The minimum legal age for consuming alcohol in the US is 21.
How invitations can set the tone and expectations
Set the tone
How you talk about a party can go a long way in helping your guests imagine what it will be like. What’s the tone or vibe you want for your party? For example:
- If you don’t want people throwing up on your couch, don’t advertise the party with lots of alcohol images.
- Party themes can be fun—if they’re inclusive and thoughtful. Themes based on racial or gender stereotypes set up the party for failure.
- Consider how many guests you can realistically handle: the more people, the more potential for problems.
Are there “house rules” you want your guests to know about? For example:
- You’d like to know in advance if they’re bringing friends
- Certain spaces in your venue are off-limits
- Behavioral tip-offs:
- “Costumes are optional; respect for everyone is required”
- “Please help us with cleanup before you leave”
DESIGNATED GREETER+ More
“Oh, hi there!” Why it helps to have a designated greeter
Set a friendly tone
Consider explicitly assigning someone (or a few people) the task of greeting guests and inviting them in.
If there’s stuff your guests need to know, like when this thing is shutting down, consider posting it in the entryway.
Check in with arriving guests
Are they arriving alone? Slurring their words? Wobbly on their feet? You might want to check in with someone’s friends, get them medical attention, or not serve them any more alcohol.
Send people home safely
Make sure your guests have a safe way to get home. Check in with them as they leave. Post info about taxi and ride services, as well as medical response resources in case of accidents or alcohol poisoning.
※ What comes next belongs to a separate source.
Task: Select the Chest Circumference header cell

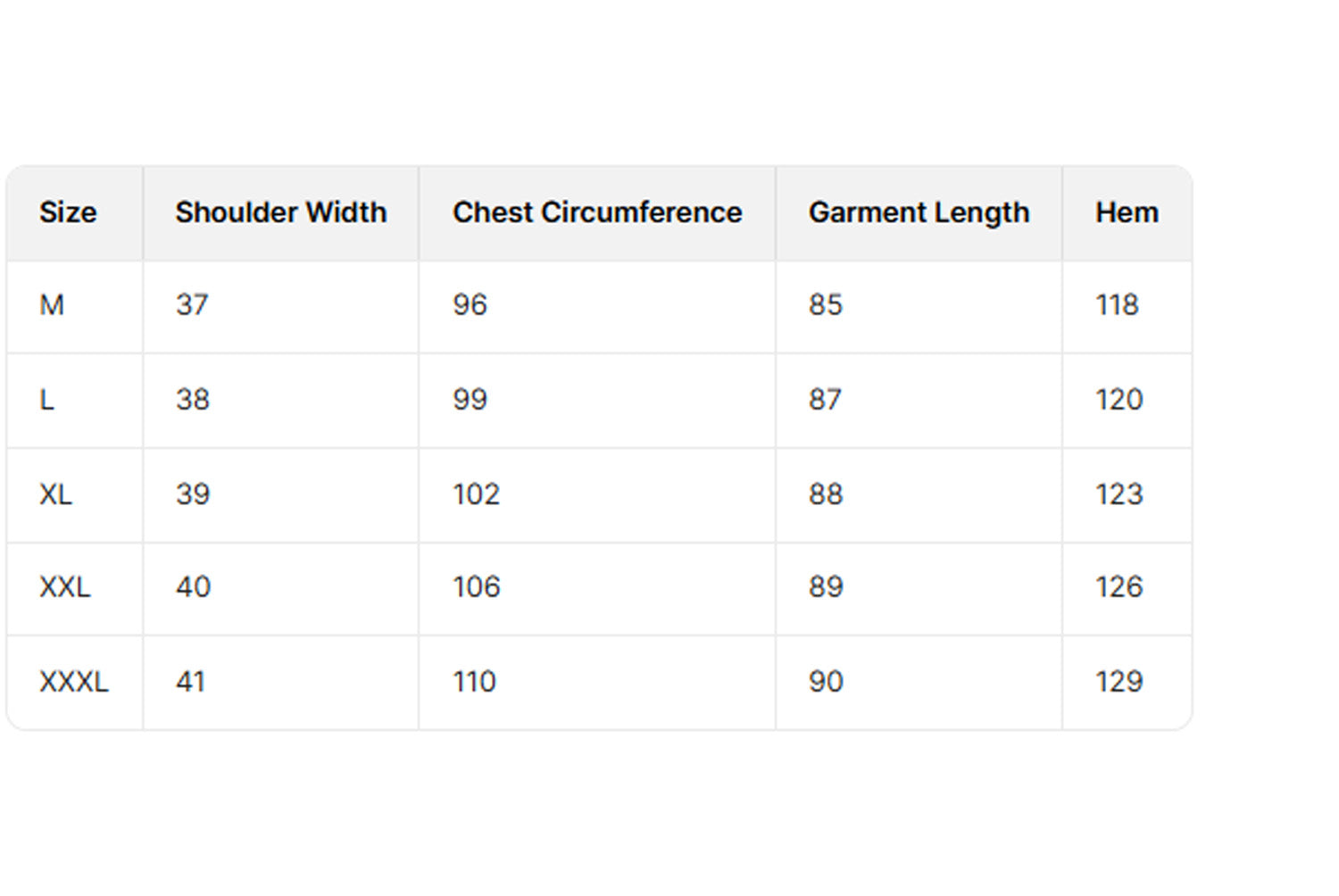Action: (596, 212)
CHECK IN WITH NEIGHBORS AND CAMPUS SECURITY+ More
Give certain people a heads-up
Here’s why that works out better for you:
Check in with your neighbors
- Let them know you’re planning a party. Better yet, invite them! Let them know the day and time of the party (start to end).
- Give them your phone number. Ask them to call or text if they have any concerns. Ideally, any noise complaints would be communicated to you first, rather than to the police. Don’t forget to pay attention to your phone during the party.
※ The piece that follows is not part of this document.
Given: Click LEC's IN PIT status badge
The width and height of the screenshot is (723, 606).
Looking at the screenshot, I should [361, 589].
Check in with your campus security department
- They will get in touch with you if something happens in your area that you and your guests should know about.
- They may give you a call if they get a noise complaint rather than showing up and shutting the party down.
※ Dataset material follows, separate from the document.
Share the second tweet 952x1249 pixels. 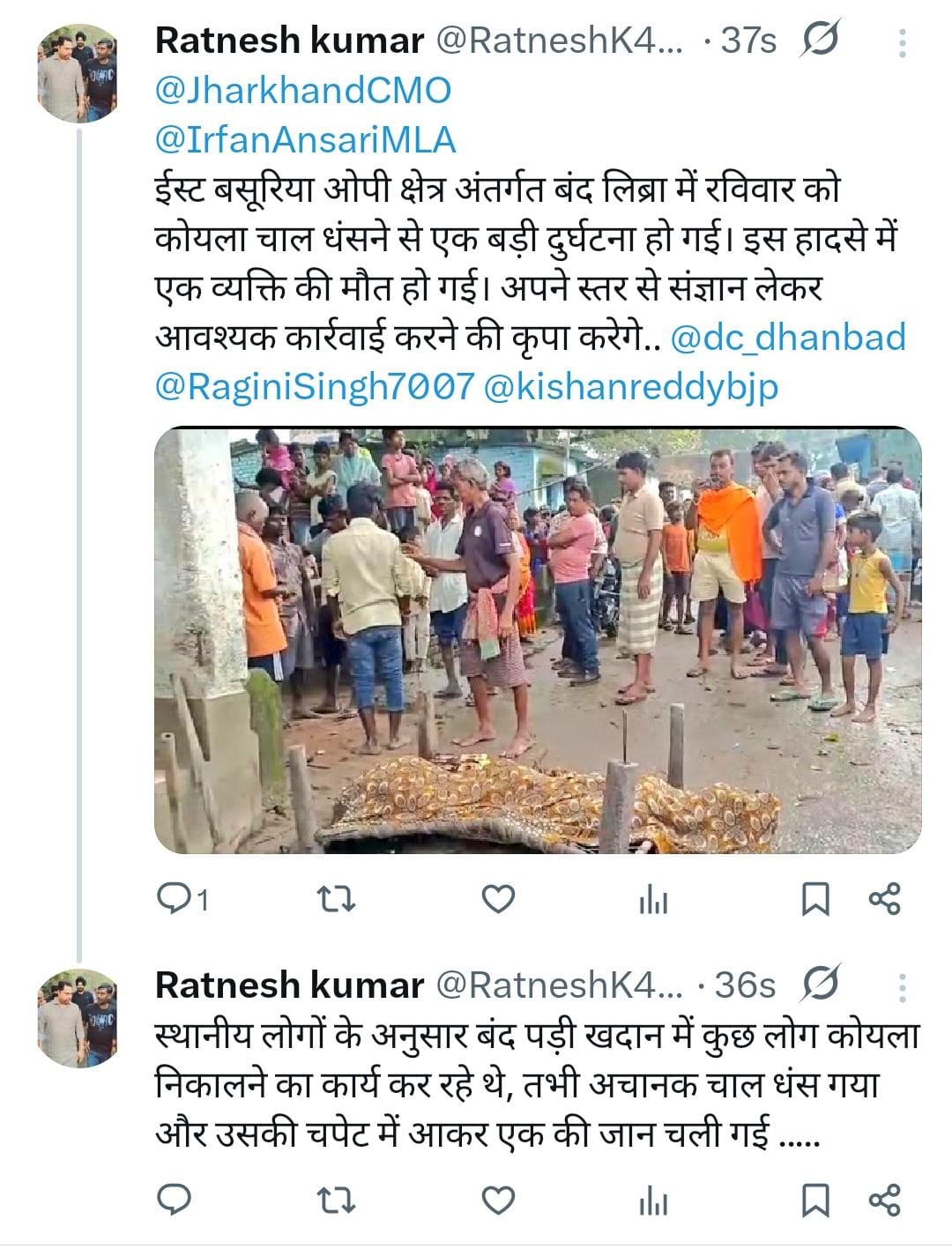point(884,1201)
- They may be able to help people get to and from the party safely.
Check campus policies and state laws
- For example, if alcohol is being served and you do not have a liquor license, it may be illegal to collect money at the door—for any reason.
DANCE SPACE & CHILL SPACE+ More
Why parties need several spaces and options
Not everyone has fun the same way all the time.
When you’re putting together the playlist or choosing entertainers or DJs, think about how well they fit your values and priorities for the party. Avoid music that seems derogatory or aggressive.
Provide a quieter, more well-lit space where your guests can hang out, catch their breath, and talk. Play softer music. It’s a good idea to stock this space with cold water bottles and low-salt, high-protein snacks.
A set-up that makes room for conversation will help your guests communicate more clearly. This is especially important if two people are considering going home together.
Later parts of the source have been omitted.